(Input data)
Segment Open

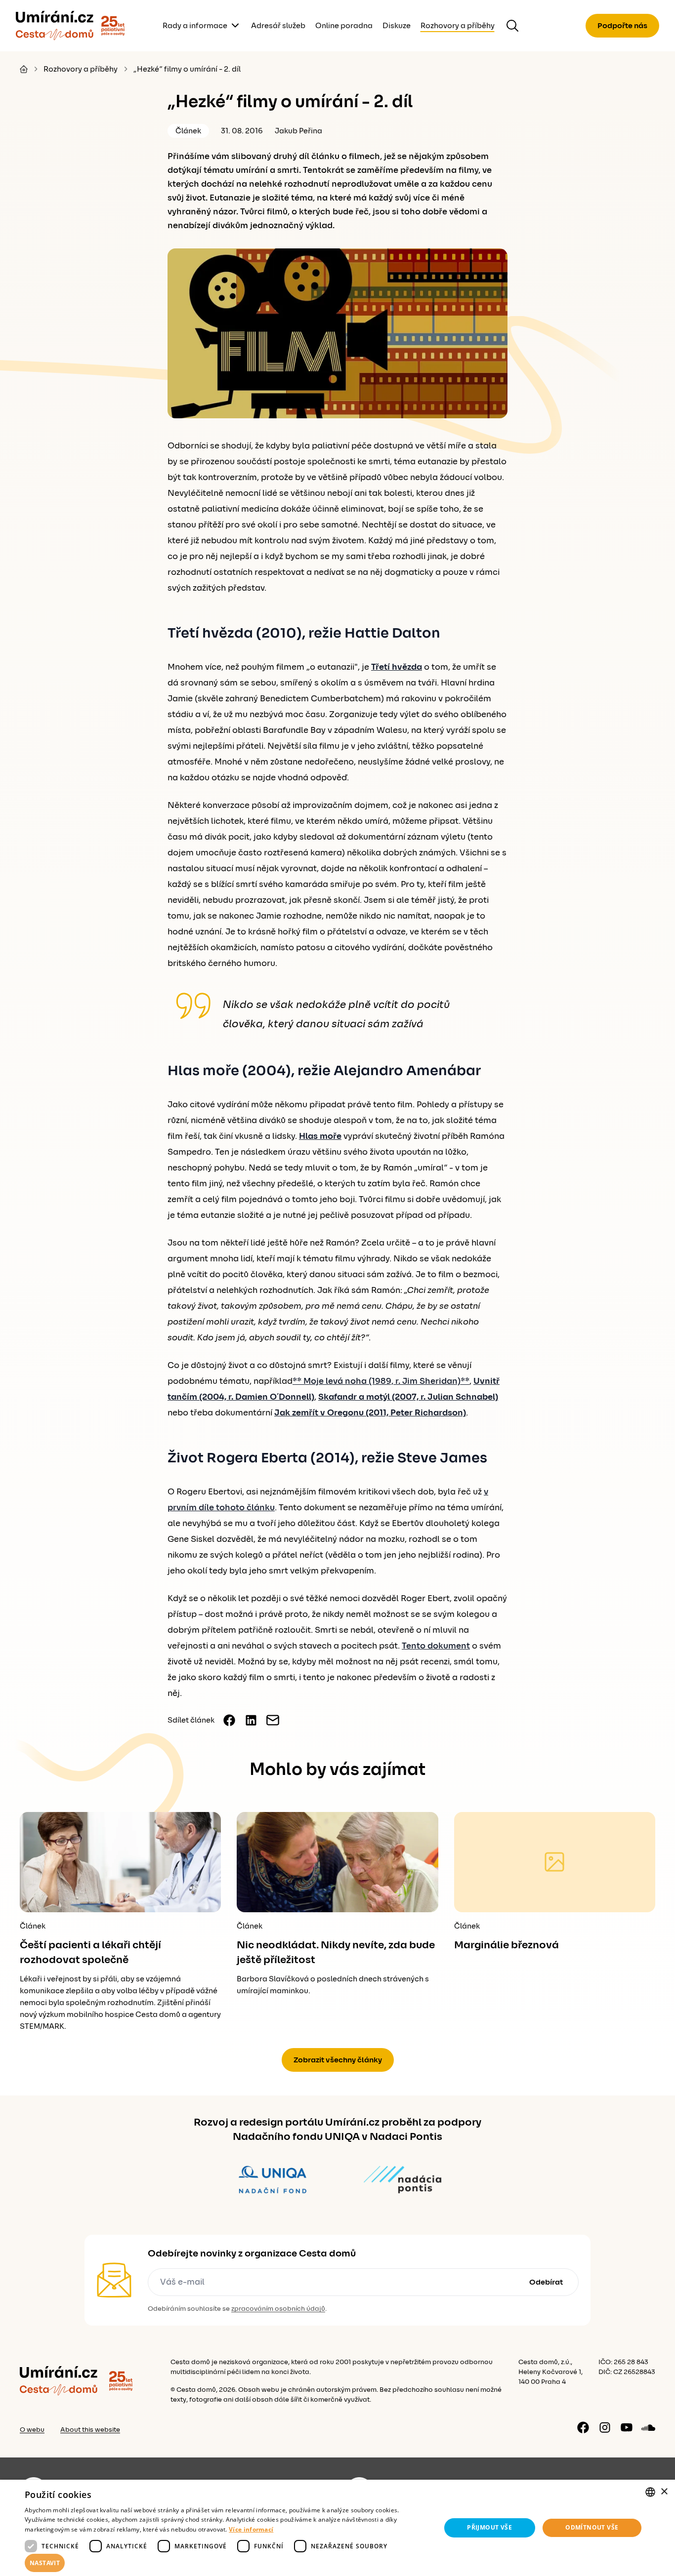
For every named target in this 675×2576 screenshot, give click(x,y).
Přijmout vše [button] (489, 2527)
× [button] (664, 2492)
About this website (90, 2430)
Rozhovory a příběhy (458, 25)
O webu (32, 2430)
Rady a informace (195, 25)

Segment Closed
Segment Open

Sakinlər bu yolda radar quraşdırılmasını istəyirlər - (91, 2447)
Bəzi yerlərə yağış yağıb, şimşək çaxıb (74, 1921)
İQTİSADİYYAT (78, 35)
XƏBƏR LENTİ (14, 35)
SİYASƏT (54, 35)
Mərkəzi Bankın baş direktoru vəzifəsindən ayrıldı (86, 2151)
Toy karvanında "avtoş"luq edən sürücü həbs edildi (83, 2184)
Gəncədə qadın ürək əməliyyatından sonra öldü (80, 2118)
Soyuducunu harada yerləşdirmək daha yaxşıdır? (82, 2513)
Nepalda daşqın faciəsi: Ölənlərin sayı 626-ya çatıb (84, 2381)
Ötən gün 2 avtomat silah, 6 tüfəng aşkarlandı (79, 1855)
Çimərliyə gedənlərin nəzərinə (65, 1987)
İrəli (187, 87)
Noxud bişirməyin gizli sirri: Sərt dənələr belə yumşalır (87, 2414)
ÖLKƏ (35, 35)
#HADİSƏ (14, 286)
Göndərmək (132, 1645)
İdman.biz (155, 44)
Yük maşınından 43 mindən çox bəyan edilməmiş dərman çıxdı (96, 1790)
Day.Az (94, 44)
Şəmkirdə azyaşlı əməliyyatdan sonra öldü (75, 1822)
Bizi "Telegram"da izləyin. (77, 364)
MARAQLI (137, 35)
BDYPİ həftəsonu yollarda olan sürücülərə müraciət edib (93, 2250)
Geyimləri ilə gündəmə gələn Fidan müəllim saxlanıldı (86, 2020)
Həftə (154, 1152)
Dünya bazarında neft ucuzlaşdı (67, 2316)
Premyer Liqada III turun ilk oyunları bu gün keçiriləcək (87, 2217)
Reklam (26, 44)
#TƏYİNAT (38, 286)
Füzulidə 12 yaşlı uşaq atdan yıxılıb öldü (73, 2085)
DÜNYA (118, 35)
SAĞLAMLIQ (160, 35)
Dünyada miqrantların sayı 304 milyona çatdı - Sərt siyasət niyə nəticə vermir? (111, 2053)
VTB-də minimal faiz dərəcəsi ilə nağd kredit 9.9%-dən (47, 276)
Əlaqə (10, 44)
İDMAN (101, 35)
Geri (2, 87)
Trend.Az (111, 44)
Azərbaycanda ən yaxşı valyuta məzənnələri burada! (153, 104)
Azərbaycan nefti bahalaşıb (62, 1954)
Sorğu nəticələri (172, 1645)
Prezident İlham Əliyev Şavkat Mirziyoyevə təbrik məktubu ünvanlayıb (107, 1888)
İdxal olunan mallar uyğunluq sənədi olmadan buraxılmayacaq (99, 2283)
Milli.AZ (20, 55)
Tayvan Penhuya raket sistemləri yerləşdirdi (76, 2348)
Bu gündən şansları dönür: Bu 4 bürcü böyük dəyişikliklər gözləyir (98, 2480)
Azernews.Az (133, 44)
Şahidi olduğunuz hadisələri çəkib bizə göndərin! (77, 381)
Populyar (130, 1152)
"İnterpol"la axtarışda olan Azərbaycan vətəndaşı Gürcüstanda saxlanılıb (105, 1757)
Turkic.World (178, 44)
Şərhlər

Segment Closed
Segment Open

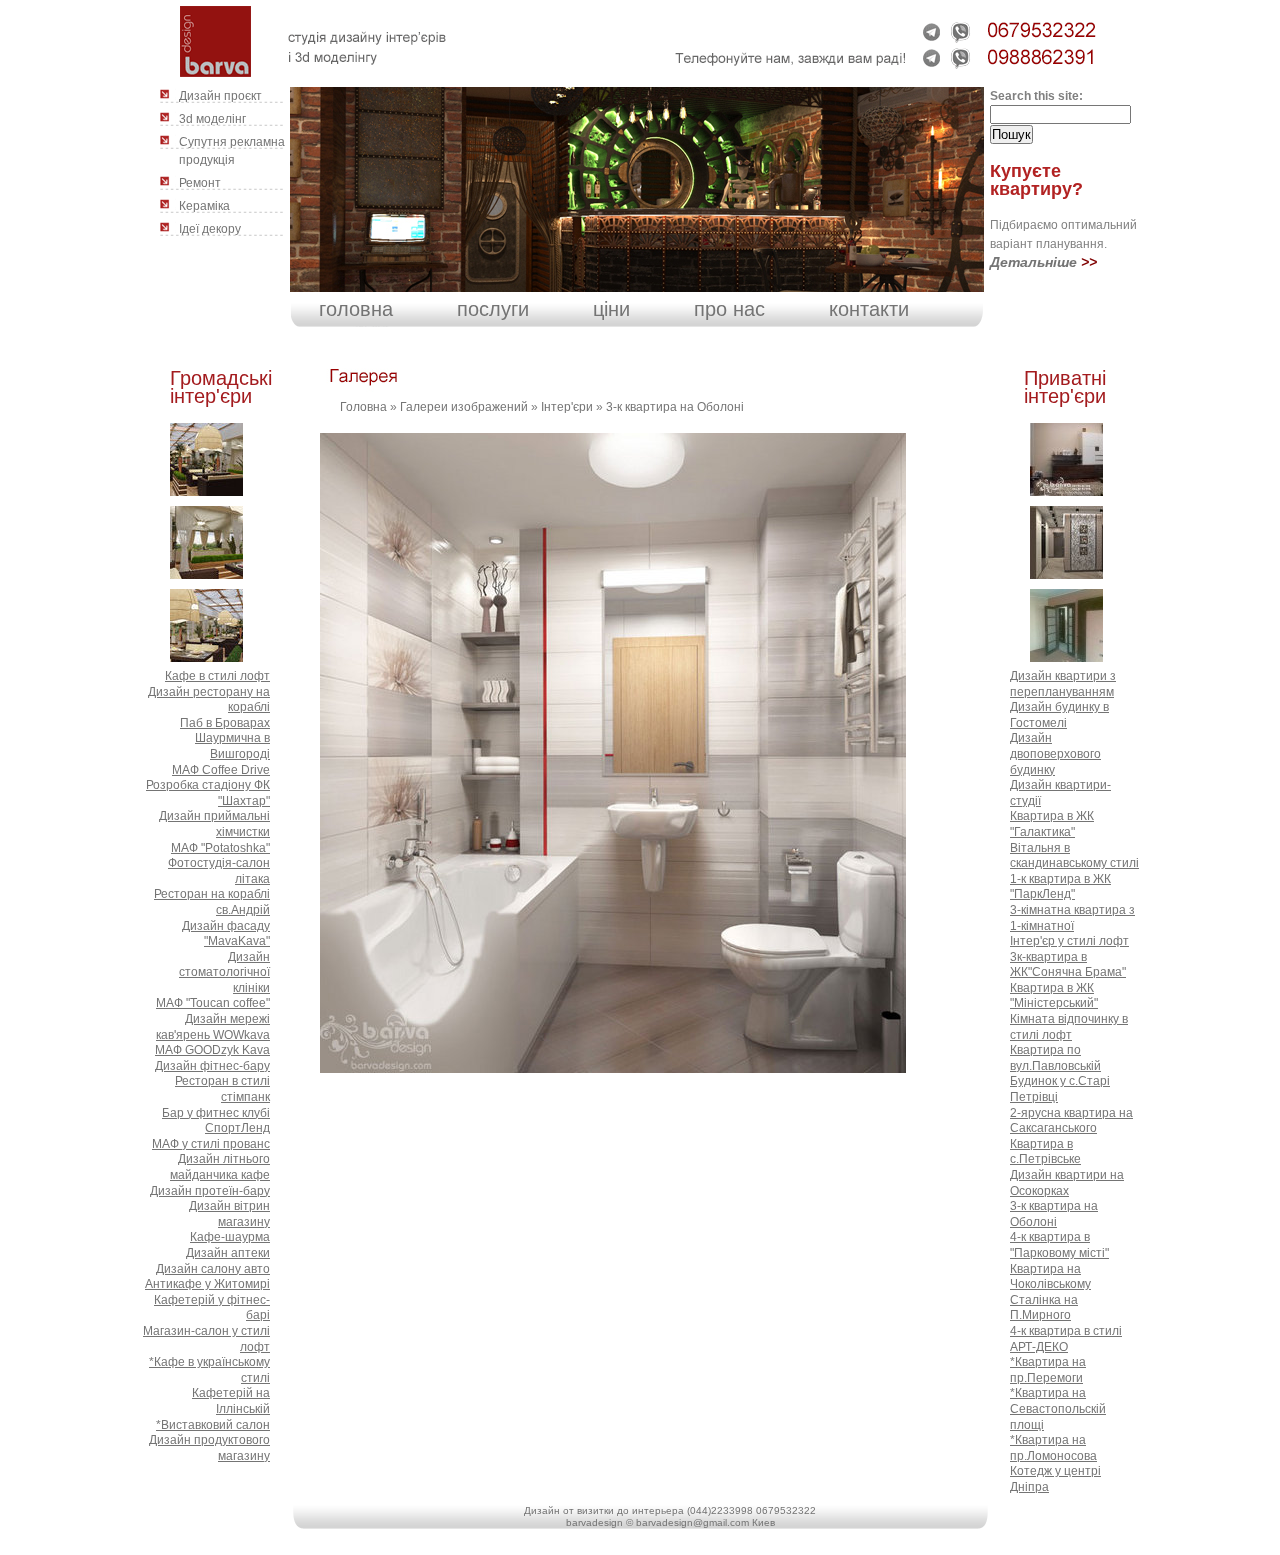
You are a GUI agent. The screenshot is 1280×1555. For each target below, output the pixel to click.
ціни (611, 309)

Segment Closed

(Exercise objective) Please filter the entries above down to the lines holding "öldü" and copy them.

(Answer section)
Gəncədə qadın ürək əməliyyatından sonra öldü (80, 2118)
Şəmkirdə azyaşlı əməliyyatdan sonra öldü (75, 1822)
Füzulidə 12 yaşlı uşaq atdan yıxılıb öldü (73, 2085)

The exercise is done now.